METHODS: We report on 62 out of 202 (31%) patients with refractory epilepsy, who underwent a long term video-EEG monitoring (LTM). The epileptogenic zone (EZ) was localised either based on the results of LTM or after intracranial EEG recordings from depth, subdural or foramen ovale electrodes. The decision on the location of the electrodes was based upon semiology of the seizures, EEG findings and the lesions visualised in MRI brain scan. Intraoperative corticography was carried out before and right after the resection of the seizure onset zone.

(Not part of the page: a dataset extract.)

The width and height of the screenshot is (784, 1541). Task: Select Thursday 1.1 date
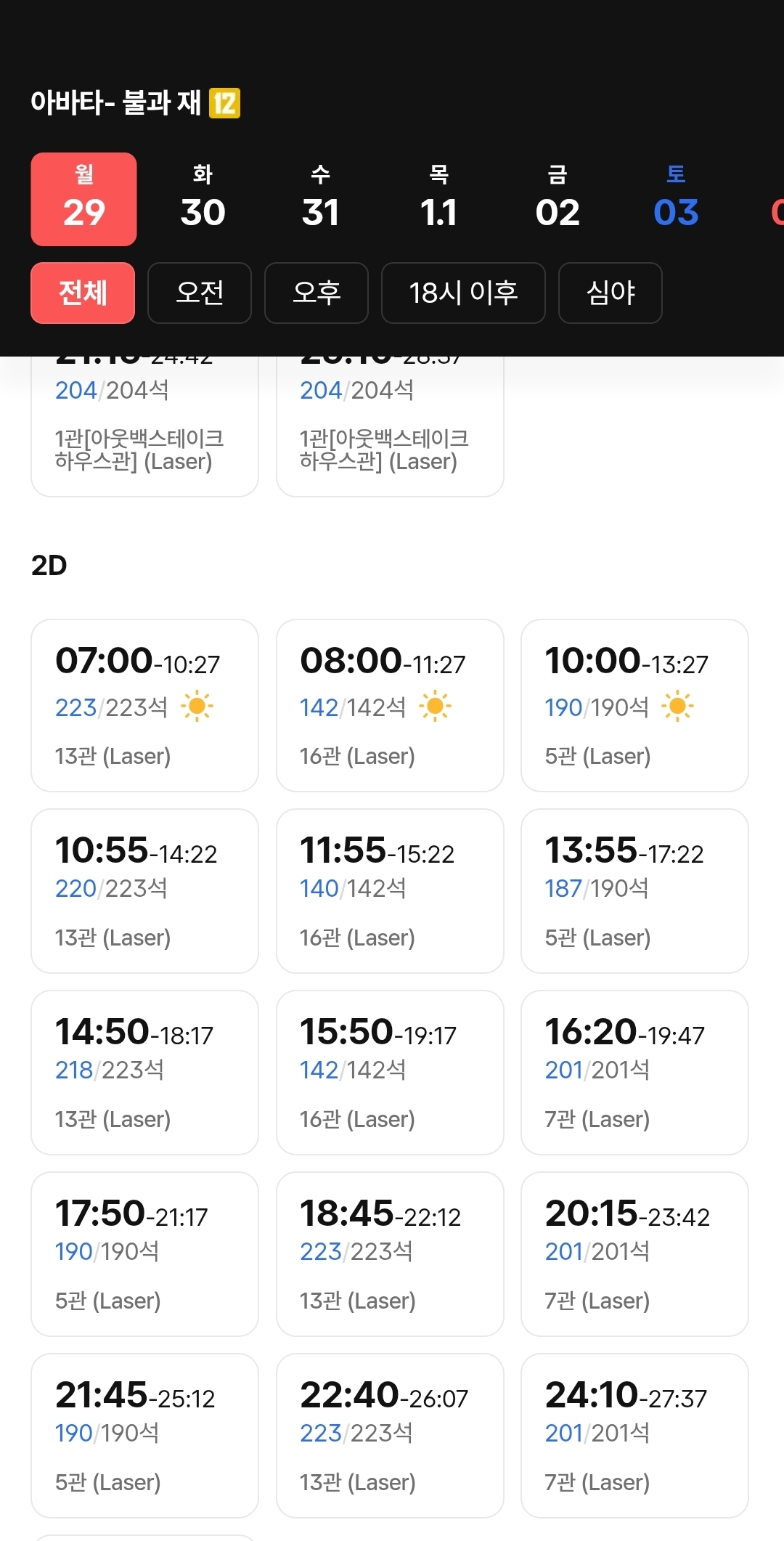[x=438, y=200]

RESULTS: The video-EEG monitoring could localise EZ in 43 (69%) cases based. The remaining patients underwent invasive diagnostics: 10 (53%) had intracerebral depth electrodes, 6 (31%) depth and subdural and 3 (16%) foramen ovale electrodes. Intracranial video EEG recordings showed seizure focus in all the patients. Ten of them had EZ in mesial temporal structures, 4 in accessory motor area, 3 at the base of the frontal lobe and 2 in parietal lobe. There was one case of an asymptomatic intracerebral haematoma at the electrode. All patients were subsequently operated on. In 15 (79%) cases the seizures subsided (follow-up from 2 to 5 years), in 4 (21%) they decreased.
CONCLUSIONS: The intracranial EEG is required in all patients with normal MRI (so-called nonlesional cases) in whom EZ is suspected to be located in the hippocampus, insula or in the basal parts of the frontal lobe.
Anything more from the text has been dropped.